The records —
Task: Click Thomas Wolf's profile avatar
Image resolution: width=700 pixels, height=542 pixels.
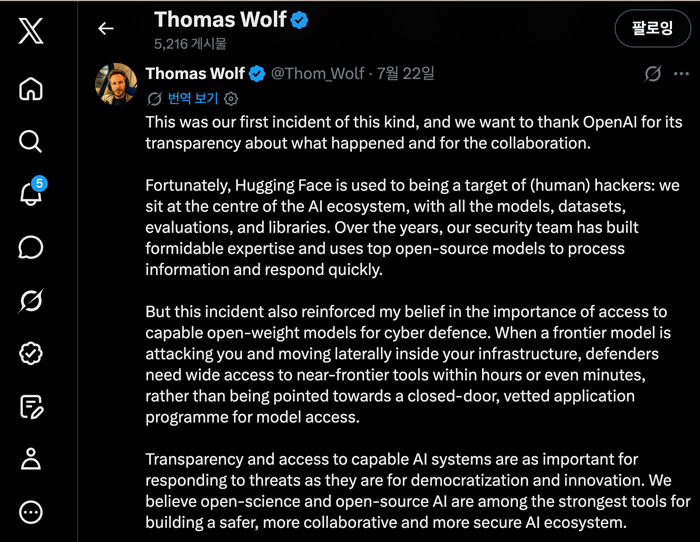Action: [116, 84]
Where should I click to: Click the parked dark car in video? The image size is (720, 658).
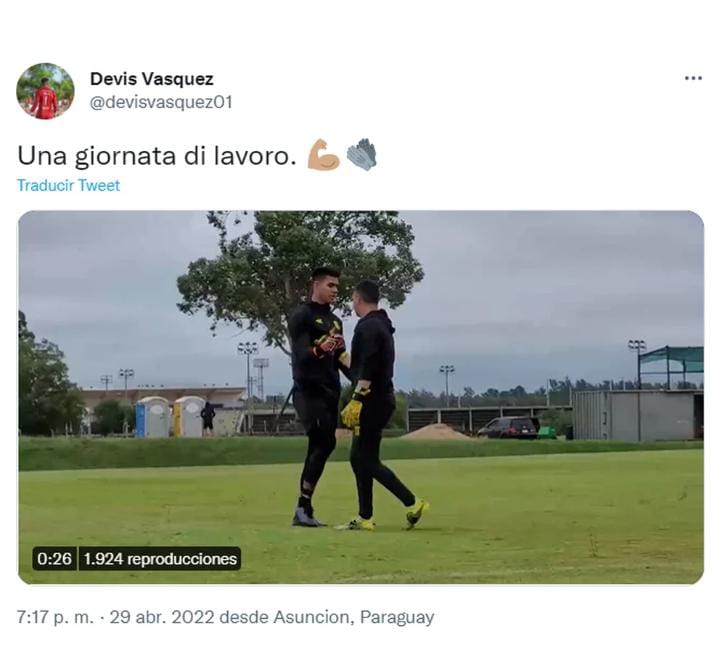tap(508, 427)
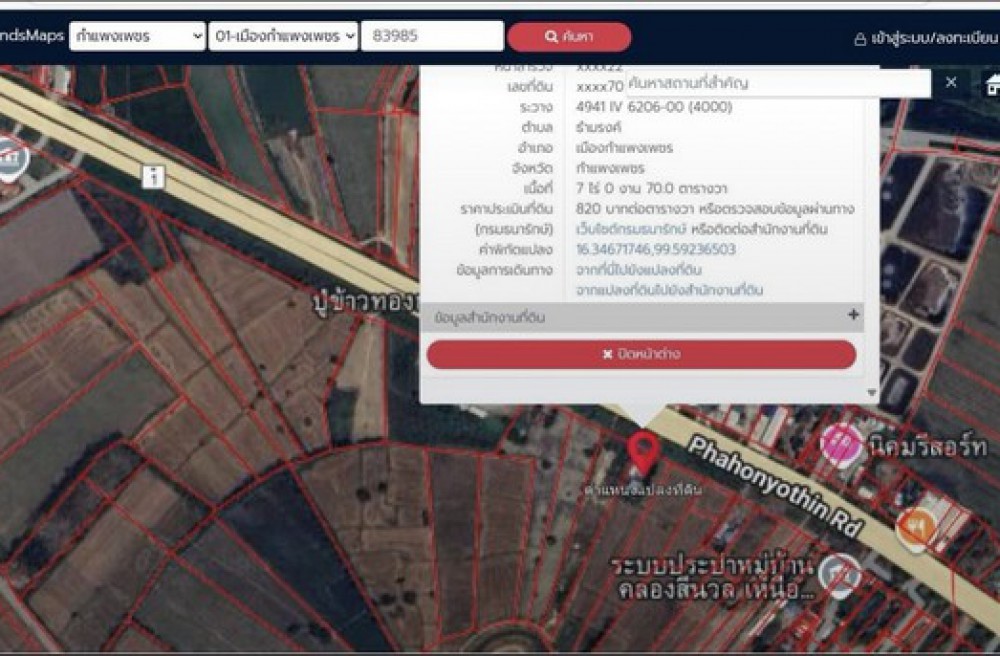Open the 01-เมืองกำแพงเพชร district dropdown
Viewport: 1000px width, 656px height.
(x=283, y=36)
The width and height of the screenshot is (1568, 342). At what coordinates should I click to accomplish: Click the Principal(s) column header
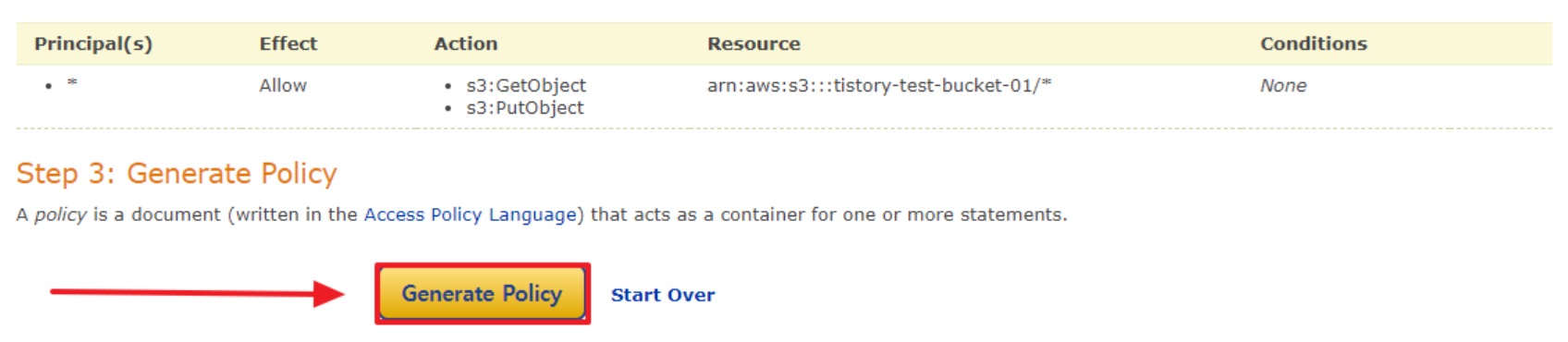point(93,43)
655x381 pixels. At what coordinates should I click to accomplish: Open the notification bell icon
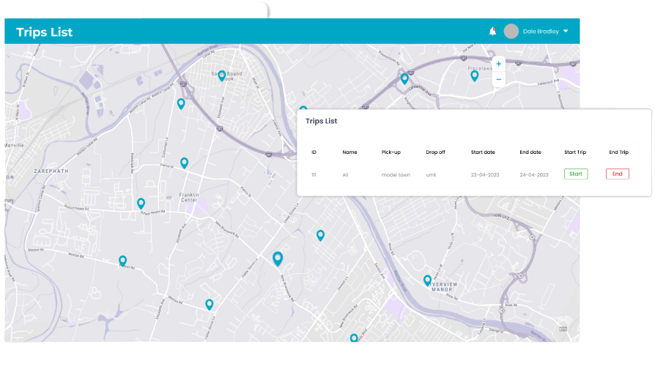493,31
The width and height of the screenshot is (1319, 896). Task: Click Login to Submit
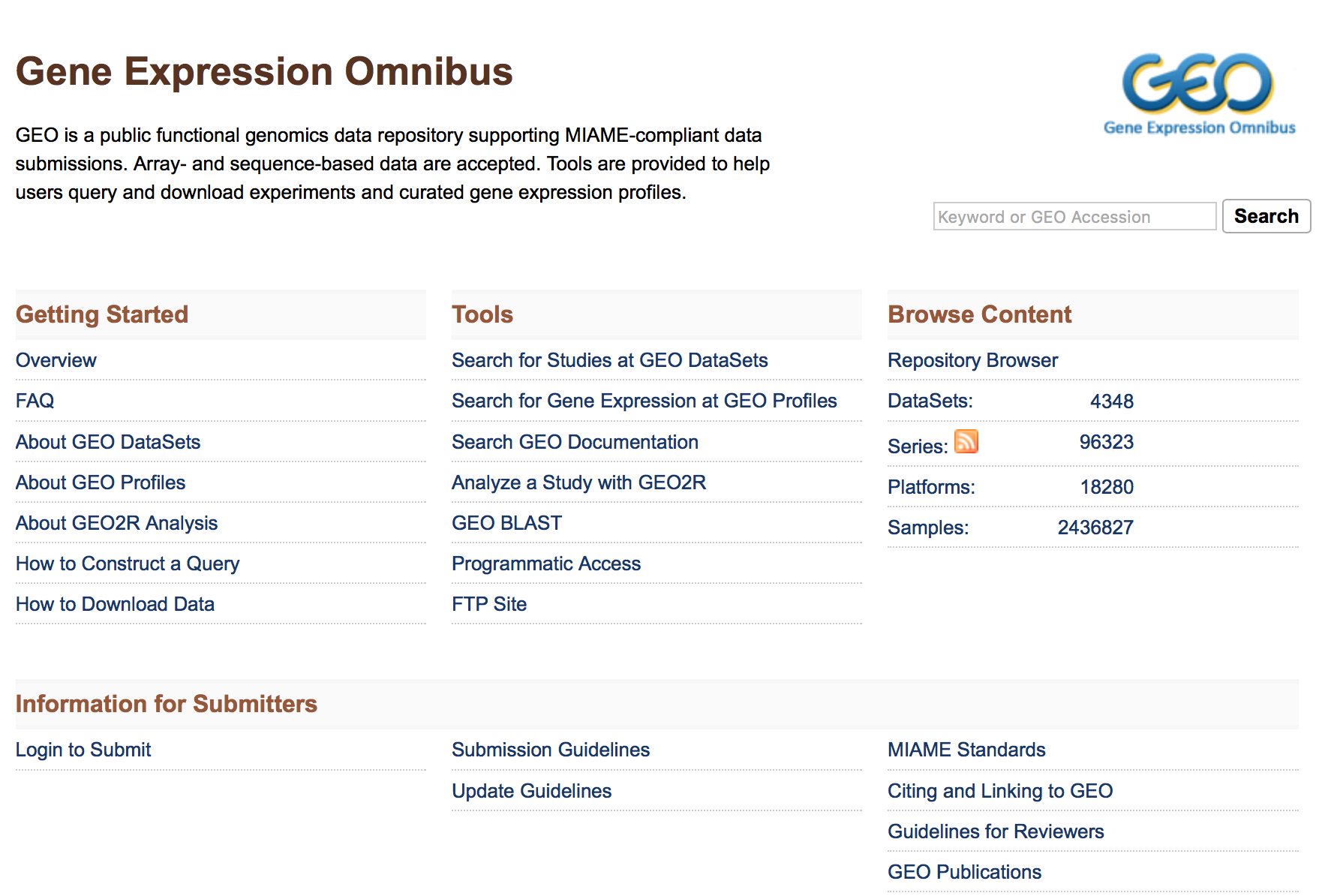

What is expected —
Your copy should match every record exactly and contain no pictures.

Result for this task —
Task: Click Thomas Wolf's profile avatar
Image resolution: width=700 pixels, height=542 pixels.
Action: [116, 84]
Where should I click to: Click the parked dark car in video? The image size is (720, 658).
tap(508, 427)
Open the 01-เมืองกำแพงเพชร district dropdown
Viewport: 1000px width, 656px height.
(x=283, y=36)
The width and height of the screenshot is (1568, 342). At what coordinates should I click to accomplish: Click the Principal(s) column header
point(93,43)
655x381 pixels. At what coordinates should I click to accomplish: Open the notification bell icon
493,31
The width and height of the screenshot is (1319, 896). Task: Click Login to Submit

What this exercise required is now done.